The power sector in Nigeria is no doubt one of the most inefficient in meeting the needs of its consumers anywhere in the world. The Power Holding Company of Nigeria (PHCN) which before now was a wholly government-owned venture before it was sold to private entities was the organisation governing the use of electricity in Nigeria. Renamed PHCN, it was formerly the National Electric Power Authority (abbreviated NEPA). For a better part of power generation history in Nigeria, consumers have experienced more power outages than supply. This accounts for why Nigerians humorously represented the acronyms NEPA and PHCN to mean -Never Expect Power Always, Please Hold Your Candle Now. For a better share of history, Nigerians have also blamed the power outages on the distribution companies, saying they are in the habit of always holding onto power and releasing only the bills. This is one of the stack truths and another is the fact that Nigerians seem to have gotten themselves used to the incessant power outages.
This leaves an inquisitive mind asking, who is to blame? Considering the history of system failures in Nigeria, can we say the Power Holding Company of Nigeria (PHCN) is actually holding unto the power? The simple answer is not farfetched. There is no power to hold unto.
At the end of 2014, according to statistics gathered by the Heinrich Boll Foundation, Nigeria, the country had an installed power generation capacity of 8,000 MW.But only 4,000 MW was being fed into the national grid. Several reasons were given for this huge difference between capacity and actual generation but the reasons do not reduce the energy need of the country which is ever on the increase. As at the end of 2015, the electricity need of Nigeria stood above 40,000MW and research says 192,000MW will be needed by 2030. With this huge gap, 80 per cent of the population is left in darkness.

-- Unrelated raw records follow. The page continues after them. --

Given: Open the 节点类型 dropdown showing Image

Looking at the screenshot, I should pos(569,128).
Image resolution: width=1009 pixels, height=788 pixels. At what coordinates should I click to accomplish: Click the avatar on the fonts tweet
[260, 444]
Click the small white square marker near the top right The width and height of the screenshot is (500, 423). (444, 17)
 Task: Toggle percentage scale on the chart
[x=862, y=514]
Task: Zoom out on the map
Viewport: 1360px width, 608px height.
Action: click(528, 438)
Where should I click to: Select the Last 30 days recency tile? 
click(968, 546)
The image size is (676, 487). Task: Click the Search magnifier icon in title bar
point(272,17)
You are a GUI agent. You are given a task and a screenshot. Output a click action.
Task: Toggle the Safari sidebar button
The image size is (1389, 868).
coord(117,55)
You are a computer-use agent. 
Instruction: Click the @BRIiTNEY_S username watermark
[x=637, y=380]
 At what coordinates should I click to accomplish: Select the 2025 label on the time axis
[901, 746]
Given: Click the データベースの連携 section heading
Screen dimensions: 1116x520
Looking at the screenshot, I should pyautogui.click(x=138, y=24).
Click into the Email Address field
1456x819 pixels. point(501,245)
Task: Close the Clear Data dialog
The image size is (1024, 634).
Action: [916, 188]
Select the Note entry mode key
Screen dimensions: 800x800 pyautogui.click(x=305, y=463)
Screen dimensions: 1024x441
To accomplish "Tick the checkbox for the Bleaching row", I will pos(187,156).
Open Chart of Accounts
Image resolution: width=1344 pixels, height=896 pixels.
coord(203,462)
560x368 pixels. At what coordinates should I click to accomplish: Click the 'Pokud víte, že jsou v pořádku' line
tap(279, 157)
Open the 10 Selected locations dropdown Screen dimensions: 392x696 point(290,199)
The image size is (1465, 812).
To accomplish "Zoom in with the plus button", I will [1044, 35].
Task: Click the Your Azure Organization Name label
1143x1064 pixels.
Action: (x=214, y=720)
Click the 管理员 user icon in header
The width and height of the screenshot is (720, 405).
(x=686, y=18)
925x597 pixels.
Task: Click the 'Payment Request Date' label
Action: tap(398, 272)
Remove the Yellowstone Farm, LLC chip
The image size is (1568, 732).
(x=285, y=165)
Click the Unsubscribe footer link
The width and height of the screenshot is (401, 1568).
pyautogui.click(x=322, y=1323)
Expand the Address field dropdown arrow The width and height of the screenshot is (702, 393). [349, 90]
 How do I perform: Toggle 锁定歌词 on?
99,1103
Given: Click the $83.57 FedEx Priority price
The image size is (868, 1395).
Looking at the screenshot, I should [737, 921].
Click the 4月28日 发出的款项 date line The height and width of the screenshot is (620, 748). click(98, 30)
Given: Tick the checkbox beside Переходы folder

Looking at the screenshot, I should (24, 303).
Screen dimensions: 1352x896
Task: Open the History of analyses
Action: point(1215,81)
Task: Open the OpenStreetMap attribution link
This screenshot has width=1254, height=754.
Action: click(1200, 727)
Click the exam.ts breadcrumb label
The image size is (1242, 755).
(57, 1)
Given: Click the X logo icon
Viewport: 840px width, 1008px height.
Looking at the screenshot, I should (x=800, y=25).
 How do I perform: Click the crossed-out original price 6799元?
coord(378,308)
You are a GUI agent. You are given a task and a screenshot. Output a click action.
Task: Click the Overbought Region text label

With an actual generation of 4,000Megawatts in 2015, attaining 192,00MW by 2030 will sound like a day dream but the optimist will say it is achievable. The almost non-existence of power adversely affects living standards of the population and reduces the income of small and medium scale businesses that form the core of the economy of most African societies. Right from the point of starting the business, they are made to spend a huge bulk of their start-up capital on ensuring there is power. Billions of dollars leave the shores of Nigeria in exchange for generating sets and their spare parts.
In Nigeria, where the poverty level is said to be one of the highest according to statistics from the World Bank and others despite the enormous natural resources, one cannot explain why a country with such enormous wealth cannot power herself. Most of the electricity used by both businesses and homes in Nigeria is generated with generating sets. In an economy where the majority of the people live on less than $2 a day, depriving them of one of the basic items in the list of social amenities like power in the 21st century makes the poverty bites even harder.
Professor Iwayemi Akinbolaji Philip, an expert, once said: “Energy and income poor Nigeria is energy resource rich and the sixth largest exporter of crude oil in the world. Nigeria’s persistent energy crisis has weakened the industrialisation process, and significantly undermined the effort to achieve sustained economic growth, increased competitiveness of domestic industries in domestic, regional and global markets and employment generation”.
Lack of electricity also hampers employment generation.Nigeria is known for its rich deposit of fossil fuels. On the list of these natural blessings are natural gas, coal and, of course, solar power. At the moment, 22 per cent of global electricity comes from renewable such as solar, wind and biomass. Nigeria currently is underutilising these resources. It has been noted that if and when Nigeria effectively harnesses them, the country will be able to generate 40 per cent of the electricity Nigeria needs to provide the economic backing she needs for development, improve infrastructure, create employment and importantly improve the standard of living in most communities.
A few weeks ago, power generation went below 1000 megawatts. Meaning, there was no electricity in the entire country for hours. It is like going back to the Stone Age in the 21st century. In the new order, even our yam pounder runs on electricity.
What is then responsible for this? Experts say lack of commitment and vision may be responsible for this. There is no concrete road-map to combat the energy crisis in the country. Every year, various government agencies budget billions for generating sets and the gas to keep them running, not minding what it takes the common man on the street corner to do same for his business or his home. And for a larger percentage of the population who cannot afford generators, the darkness continues.
How do we close the gap? What source of energy will be more efficient, sustainable, cost-effective, less time consuming to set up (since the need is immediate). These and more are some of the questions that the nation needs to answer.